> _Wybrany fragment_:
---------------

Jasne, że przekraczanie granic jest niekiedy niesmaczne, ale ryzyko jest po stronie wydawcy. Albo to będzie nietrafiona inwestycja, albo zwykły trolling, a jeżeli przegną pałkę - to zwyczajnie spotka ich ostracyzm. Wydawca ma prawo, wydawać (bądź nie) co tylko mu się podoba. Tak samo jak klient może wyrażać swoje oburzenie brakiem chęci zakupu, bądź postami na forum. Ale... Nie dajmy się w tym wszystkim zwariować, bo idąc tym tropem i drążąc głębiej - można przyczepić się do wszystkiego. (na wyjeździe bawiliśmy się w kalambury, które zarumieniłyby niejednego forumowicza
)

---------------

> _Do wykonania_:
a) Wypisz wszystkie możliwe skutki dla wydawcy, jakie wymienia wpis o swobodzie wydawców.
b) Proszę wznowić wpis o swobodzie wydawców od miejsca, w którym się kończy.

> _Wiersze danych_:

---------------

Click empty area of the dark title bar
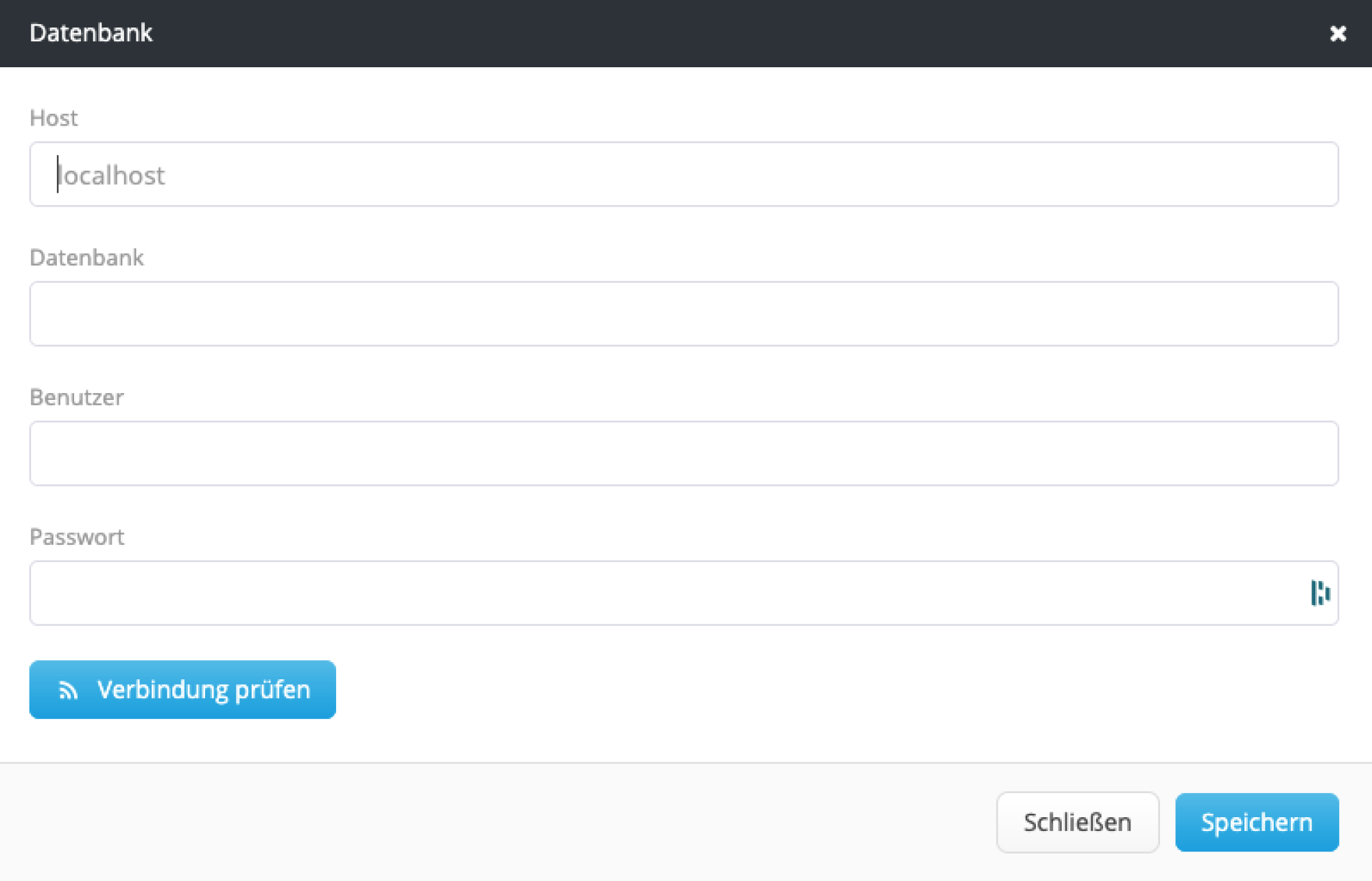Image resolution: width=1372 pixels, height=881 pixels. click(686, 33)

---------------

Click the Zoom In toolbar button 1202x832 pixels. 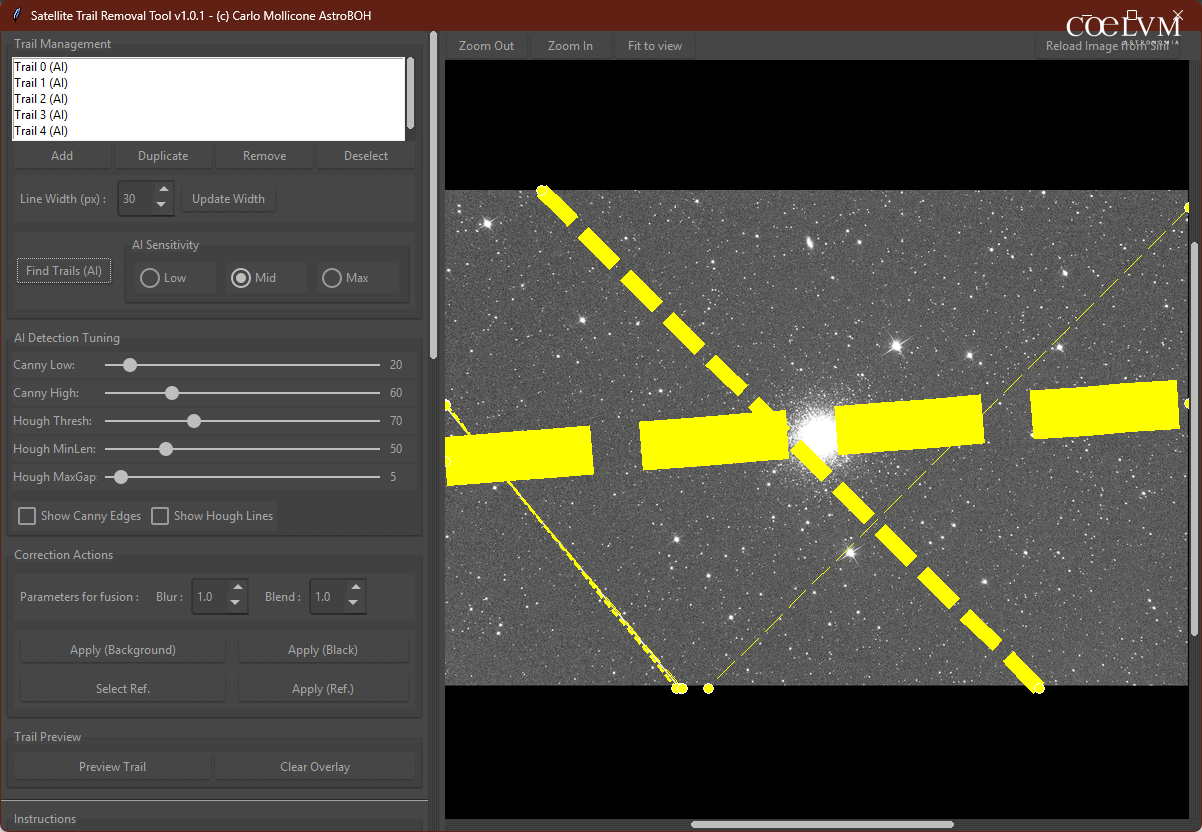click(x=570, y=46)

---------------

> _Udzielone odpowiedzi_:
a)
- nietrafiona inwestycja
- zwykły trolling
- ostracyzm

b)
Czy dobrze, że pod wpływem głosów oburzenie GMT zrezygnowało z wydania tytułu?
Odpowiedź jest prosta:
Jeżeli gra była słaba, jej wydanie nieopłacalne, a marketingowo mocno zaszkodziłoby to wizerunkowi firmy (nie sądzę, żeby były tam aż takie treści) - to TAK.
Jeżeli wystraszyli się internetowej gównoburzy, choć mieli wydawniczego asa w rękawie - to NIE.
Świat podobno należy do odważnych... A nie, czekaj... To też podbój i kolonizacja.